Repeat the lines below word for word.

+ + + +

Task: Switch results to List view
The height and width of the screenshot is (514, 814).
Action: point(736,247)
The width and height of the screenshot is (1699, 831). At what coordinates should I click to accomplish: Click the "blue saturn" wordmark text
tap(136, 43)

+ + + +

Completed task:
Task: Switch results to List view
The height and width of the screenshot is (514, 814).
Action: point(736,247)
The width and height of the screenshot is (1699, 831). At what coordinates should I click to accomplish: Click the "blue saturn" wordmark text
tap(136, 43)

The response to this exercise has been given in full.